▶ _Petunjuk Latihan_:
a) Menurut teks tentang pasar desa Kuripan, berapa nilai dana desa tahun 2021 yang membiayai pembangunan pasar tersebut?
b) Teruskan teks tentang pasar desa Kuripan setelah kalimat terakhirnya.

-------- Teks Kutipan

TANGGAMUS — Bukan memberikan klarifikasi terbuka, Kepala Pekon Kuripan, Kecamatan Limau, Kabupaten Tanggamus, Ansorudin, justru menuding wartawan membuat berita tanpa dasar terkait dugaan penyimpangan pembangunan pasar desa yang dibiayai dana desa tahun 2021 senilai Rp246,8 juta.
Melalui pesan singkat WhatsApp kepada wartawan, Selasa (28/10/2025), Ansorudin menyebut pemberitaan yang beredar tidak berdasar dan bersumber tidak jelas.
“Jangan asal pemberitaan, bang. Sumber tidak jelas. Di situ ada kesepakatan sama Bumdes, sewa sementara dan mengisi kekosongan. Jangan asal tuduh, yang jual material itu warga Kuripan sendiri,” tulis Ansorudin dalam pesannya.
Namun, alih-alih menjelaskan duduk perkara secara detail, pernyataan Ansorudin justru terkesan menyerang jurnalis, bukan menjawab substansi dugaan penyimpangan dana publik yang menjadi sorotan warga.
Respons yang Keliru dan Tidak Substantif
Sikap reaktif kepala pekon itu dinilai tidak menunjukkan etika komunikasi publik dan minim kesadaran terhadap prinsip transparansi pemerintahan desa.
Padahal, publik menunggu penjelasan yang konkret mengenai penggunaan dana desa untuk proyek pembangunan pasar yang hingga kini tidak berfungsi sebagaimana mestinya. Bangunan pasar yang diresmikan oleh mantan Bupati Tanggamus, Dewi Handajani, pada pertengahan 2022 itu kini tampak mangkrak, berdebu, dan sebagian arealnya dimanfaatkan untuk kegiatan non-pasar.
Sejumlah warga menyebut sebagian lahan bahkan digunakan untuk toko bangunan dan proyek dapur program Makan Bergizi Gratis (MBG) yang disebut tidak memiliki dasar kesepakatan publik.
“Kami hanya ingin tahu kejelasannya. Pasar dibangun pakai uang desa, tapi sekarang malah tidak berfungsi dan sebagian dipakai usaha pribadi,” ujar salah satu warga Kuripan yang enggan disebut namanya.

----------------
-------- Baris Data

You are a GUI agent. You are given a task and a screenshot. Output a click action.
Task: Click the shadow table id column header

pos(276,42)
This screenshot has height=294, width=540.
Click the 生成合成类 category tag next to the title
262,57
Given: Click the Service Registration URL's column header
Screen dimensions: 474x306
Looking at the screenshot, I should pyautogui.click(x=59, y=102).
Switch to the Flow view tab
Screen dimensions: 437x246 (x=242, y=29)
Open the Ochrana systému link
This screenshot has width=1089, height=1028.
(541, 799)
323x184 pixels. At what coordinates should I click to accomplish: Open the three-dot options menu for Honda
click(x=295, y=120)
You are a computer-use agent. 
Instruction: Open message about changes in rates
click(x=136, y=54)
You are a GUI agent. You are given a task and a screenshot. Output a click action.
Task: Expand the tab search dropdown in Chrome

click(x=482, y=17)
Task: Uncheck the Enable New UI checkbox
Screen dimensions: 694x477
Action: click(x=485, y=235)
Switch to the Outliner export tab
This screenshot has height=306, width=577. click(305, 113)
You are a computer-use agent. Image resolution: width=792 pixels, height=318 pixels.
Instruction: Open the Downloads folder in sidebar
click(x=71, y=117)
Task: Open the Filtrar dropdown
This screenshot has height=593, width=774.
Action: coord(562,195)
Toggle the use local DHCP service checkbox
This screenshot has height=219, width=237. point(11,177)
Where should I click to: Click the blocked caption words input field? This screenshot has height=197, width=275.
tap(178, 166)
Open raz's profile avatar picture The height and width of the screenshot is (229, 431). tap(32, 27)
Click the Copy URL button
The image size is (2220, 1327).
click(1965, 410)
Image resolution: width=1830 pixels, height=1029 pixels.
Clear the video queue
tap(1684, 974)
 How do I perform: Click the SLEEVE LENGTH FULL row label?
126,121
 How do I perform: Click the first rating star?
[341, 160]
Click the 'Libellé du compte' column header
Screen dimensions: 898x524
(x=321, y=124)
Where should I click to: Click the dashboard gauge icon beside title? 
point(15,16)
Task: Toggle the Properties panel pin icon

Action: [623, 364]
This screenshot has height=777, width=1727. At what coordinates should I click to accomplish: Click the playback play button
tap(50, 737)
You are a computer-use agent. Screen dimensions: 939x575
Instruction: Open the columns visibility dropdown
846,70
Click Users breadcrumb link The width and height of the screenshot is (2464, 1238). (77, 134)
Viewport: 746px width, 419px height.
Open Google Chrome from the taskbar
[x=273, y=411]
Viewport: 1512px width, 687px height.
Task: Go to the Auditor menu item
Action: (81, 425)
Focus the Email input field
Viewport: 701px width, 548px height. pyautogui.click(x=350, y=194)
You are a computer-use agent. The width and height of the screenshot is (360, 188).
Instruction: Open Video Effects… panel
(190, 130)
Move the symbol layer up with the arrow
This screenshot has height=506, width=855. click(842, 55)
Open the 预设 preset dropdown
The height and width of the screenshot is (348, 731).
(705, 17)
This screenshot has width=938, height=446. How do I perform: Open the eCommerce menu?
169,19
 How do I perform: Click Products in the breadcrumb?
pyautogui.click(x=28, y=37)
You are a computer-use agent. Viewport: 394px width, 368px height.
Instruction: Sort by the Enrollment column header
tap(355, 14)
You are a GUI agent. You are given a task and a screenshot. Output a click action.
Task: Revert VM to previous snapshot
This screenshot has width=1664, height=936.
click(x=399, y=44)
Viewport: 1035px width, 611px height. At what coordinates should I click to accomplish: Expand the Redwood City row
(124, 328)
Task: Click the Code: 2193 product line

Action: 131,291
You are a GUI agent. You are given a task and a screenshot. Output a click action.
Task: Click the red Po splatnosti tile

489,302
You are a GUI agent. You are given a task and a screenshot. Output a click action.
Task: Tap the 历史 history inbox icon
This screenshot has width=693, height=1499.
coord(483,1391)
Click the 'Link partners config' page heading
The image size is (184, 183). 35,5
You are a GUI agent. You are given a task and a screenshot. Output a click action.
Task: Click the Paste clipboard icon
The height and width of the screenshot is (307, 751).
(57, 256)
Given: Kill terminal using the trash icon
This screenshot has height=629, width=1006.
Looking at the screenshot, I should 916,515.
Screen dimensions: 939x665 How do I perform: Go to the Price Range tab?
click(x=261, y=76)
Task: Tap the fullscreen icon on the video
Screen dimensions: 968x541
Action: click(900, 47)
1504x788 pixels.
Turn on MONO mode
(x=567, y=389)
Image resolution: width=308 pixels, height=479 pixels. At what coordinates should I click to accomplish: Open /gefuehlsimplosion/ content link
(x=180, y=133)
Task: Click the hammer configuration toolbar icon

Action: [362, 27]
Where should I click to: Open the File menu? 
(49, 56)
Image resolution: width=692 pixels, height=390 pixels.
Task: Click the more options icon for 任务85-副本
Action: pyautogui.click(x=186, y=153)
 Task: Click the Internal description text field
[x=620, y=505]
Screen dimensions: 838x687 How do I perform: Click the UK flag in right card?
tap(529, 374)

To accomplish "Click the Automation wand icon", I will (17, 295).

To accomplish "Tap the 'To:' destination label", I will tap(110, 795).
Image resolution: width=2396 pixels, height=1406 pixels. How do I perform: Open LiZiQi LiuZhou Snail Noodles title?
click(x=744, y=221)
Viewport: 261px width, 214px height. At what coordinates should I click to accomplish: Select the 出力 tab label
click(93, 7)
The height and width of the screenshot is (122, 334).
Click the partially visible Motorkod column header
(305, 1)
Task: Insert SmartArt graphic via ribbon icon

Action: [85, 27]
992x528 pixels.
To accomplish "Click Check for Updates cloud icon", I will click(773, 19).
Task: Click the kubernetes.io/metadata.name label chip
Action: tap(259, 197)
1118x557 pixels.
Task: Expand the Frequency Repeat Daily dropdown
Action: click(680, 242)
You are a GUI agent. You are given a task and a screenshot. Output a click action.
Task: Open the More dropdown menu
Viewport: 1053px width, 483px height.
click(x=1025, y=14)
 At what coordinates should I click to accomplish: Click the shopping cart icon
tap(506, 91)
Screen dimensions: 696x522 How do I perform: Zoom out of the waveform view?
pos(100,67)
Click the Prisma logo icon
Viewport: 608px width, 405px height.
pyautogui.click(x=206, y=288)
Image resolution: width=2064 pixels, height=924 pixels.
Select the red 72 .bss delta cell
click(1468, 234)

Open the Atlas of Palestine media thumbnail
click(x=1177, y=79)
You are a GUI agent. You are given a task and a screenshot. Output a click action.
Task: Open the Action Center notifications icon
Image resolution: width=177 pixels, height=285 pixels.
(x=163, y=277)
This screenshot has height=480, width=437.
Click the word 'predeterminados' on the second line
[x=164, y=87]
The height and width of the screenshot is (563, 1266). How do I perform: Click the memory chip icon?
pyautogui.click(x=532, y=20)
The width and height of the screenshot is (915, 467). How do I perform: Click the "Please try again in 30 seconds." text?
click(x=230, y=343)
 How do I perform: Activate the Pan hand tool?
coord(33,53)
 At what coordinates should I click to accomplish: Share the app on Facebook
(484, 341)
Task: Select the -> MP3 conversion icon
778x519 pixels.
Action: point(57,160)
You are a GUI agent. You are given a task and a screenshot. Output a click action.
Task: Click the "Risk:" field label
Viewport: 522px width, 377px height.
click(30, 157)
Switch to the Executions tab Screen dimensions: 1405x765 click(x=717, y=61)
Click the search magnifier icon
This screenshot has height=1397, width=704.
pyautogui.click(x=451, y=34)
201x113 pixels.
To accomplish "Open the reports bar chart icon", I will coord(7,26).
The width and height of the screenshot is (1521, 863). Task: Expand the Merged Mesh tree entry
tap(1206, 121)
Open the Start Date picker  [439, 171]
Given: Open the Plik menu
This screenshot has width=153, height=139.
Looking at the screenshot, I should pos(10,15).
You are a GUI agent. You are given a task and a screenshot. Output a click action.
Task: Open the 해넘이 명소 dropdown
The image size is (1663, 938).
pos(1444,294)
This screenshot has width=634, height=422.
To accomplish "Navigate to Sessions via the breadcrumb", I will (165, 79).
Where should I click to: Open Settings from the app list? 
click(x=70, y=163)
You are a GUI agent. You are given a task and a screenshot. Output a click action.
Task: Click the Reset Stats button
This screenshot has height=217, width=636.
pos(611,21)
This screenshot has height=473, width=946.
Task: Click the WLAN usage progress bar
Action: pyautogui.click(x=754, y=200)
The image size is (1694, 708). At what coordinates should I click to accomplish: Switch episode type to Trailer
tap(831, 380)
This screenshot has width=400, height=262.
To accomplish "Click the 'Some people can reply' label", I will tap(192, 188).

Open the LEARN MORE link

----------------

▶ _Kunci Jawaban_:
a) Nilainya Rp246,8 juta.

b)
Dana Publik, Bukan Milik Pribadi
Menurut catatan anggaran, proyek pasar desa Kuripan masuk dalam program pembangunan dan rehabilitasi kios milik desa tahun 2021 dengan nilai mencapai hampir Rp250 juta. Namun hingga 2025, pasar itu belum pernah beroperasi secara optimal, bahkan tidak tercatat jelas sebagai aset aktif desa.
Kondisi tersebut menimbulkan dugaan bahwa pengelolaan dana desa tidak sesuai prinsip transparansi dan akuntabilitas sebagaimana diamanatkan dalam Permendagri Nomor 20 Tahun 2018 tentang Pengelolaan Keuangan Desa.
Reaksi Kepala Pekon yang terkesan menyerang wartawan justru memperkeruh keadaan dan menandakan lemahnya pemahaman pejabat desa terhadap peran kontrol sosial media.
“Wartawan bekerja berdasarkan fakta dan hak masyarakat untuk tahu. Jika kepala pekon merasa pemberitaan tidak benar, seharusnya membantah dengan data, bukan dengan tuduhan,” tegas salah seorang warga.
Minimnya Kesadaran Keterbukaan Informasi di Tingkat Desa
Kasus Pekon Kuripan ini menjadi cermin masalah struktural dalam tata kelola pemerintahan desa. Di banyak wilayah, keterbukaan informasi publik masih dipandang sebagai ancaman, bukan sebagai kewajiban hukum dan moral.
Padahal, dana desa yang dikucurkan pemerintah pusat setiap tahun mencapai Rp1 miliar hingga Rp2 miliar per pekon dimaksudkan untuk meningkatkan kesejahteraan dan ekonomi masyarakat, bukan menjadi ruang gelap untuk kepentingan pribadi.
Publik berharap, pemerintah kecamatan dan inspektorat daerah segera melakukan audit terbuka terhadap pengelolaan pasar desa Kuripan serta menelusuri aliran dana dan status pemanfaatan lahannya.
“Kalau memang ada sewa atau kerja sama dengan BUMDes, harus ada bukti tertulis, nilai sewanya jelas, dan hasilnya masuk kas desa. Jangan hanya klaim sepihak,” ujar seorang tokoh masyarakat setempat.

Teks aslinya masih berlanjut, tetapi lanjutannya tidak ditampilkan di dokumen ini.